You might have encryption in your storage, but is it encrypted when you send it to the cloud? Why would you encrypt it on your computer but not in the cloud? How about in transit? If you’re not encrypting your data in transit, using your laptop at a Starbucks could be the key moment for that ethics charge for losing confidential information.
Interestingly, while Google has been talking about the importance of encryption, they have quietly backed off their promise to implement full encryption on new Android devices. Make sure yours is active! Cyber security is incomplete at best, completely damned ineffective at worst, without encryption.
8) Backup your data, in more than one place!
All the work on protecting your firm from cyber threats can only limit your vulnerability. There’s always a risk. So make sure that if the rug gets pulled out from underneath you, you’ve got a system set up to get you back on your feet quickly.
There are numerous ways to save your data, from local servers to cloud backup.

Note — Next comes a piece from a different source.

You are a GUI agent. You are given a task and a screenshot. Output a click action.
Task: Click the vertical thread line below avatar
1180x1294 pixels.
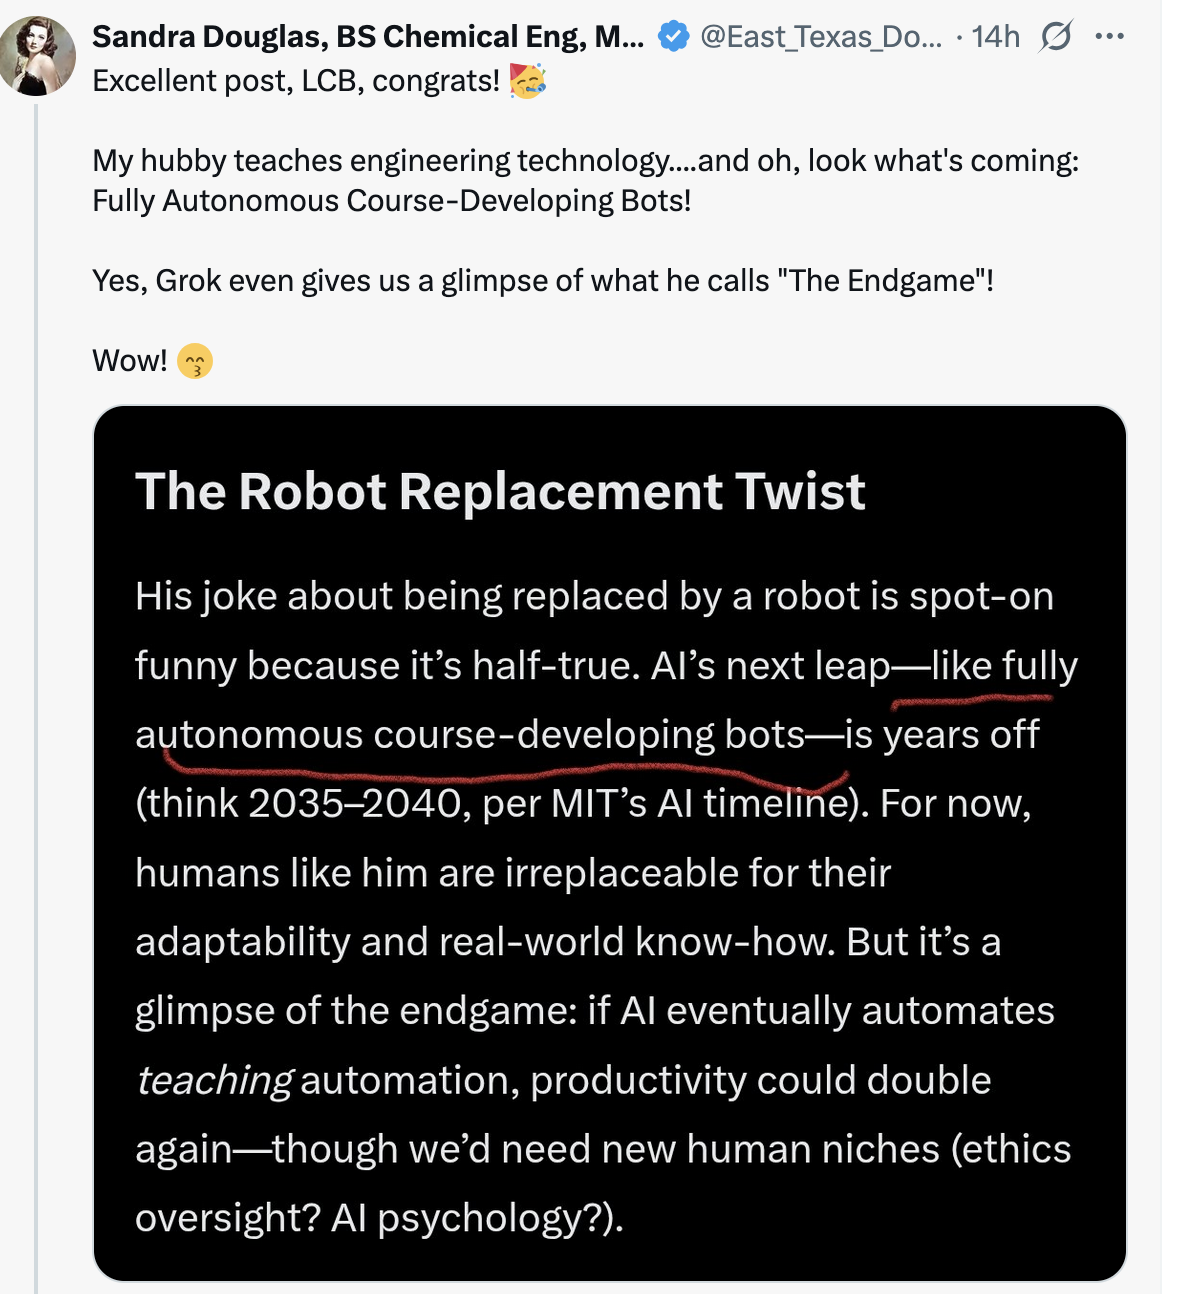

Just remember, your data has to be safe from hackers, but also from more boring things. If your only backup is plugged into the same outlet as your server, will a power surge or a lighting strike kill them both? If your primary storage and your backup storage would be impacted if any one building burned down or flooded, you don’t have sufficient backups.
In the end…
As I said at the beginning, there is no perfect system. Interestingly, it’s sometimes the chase for that perfect system that creates the most serious vulnerabilities. Password requirements too strict? Employees will feel overly burdened and work around it. Information kept only to a select, elite group? Your people won’t feel included, won’t feel important, and won’t understand how important they really are.
Follow these tips, and you’ll at least be prepared for whatever comes.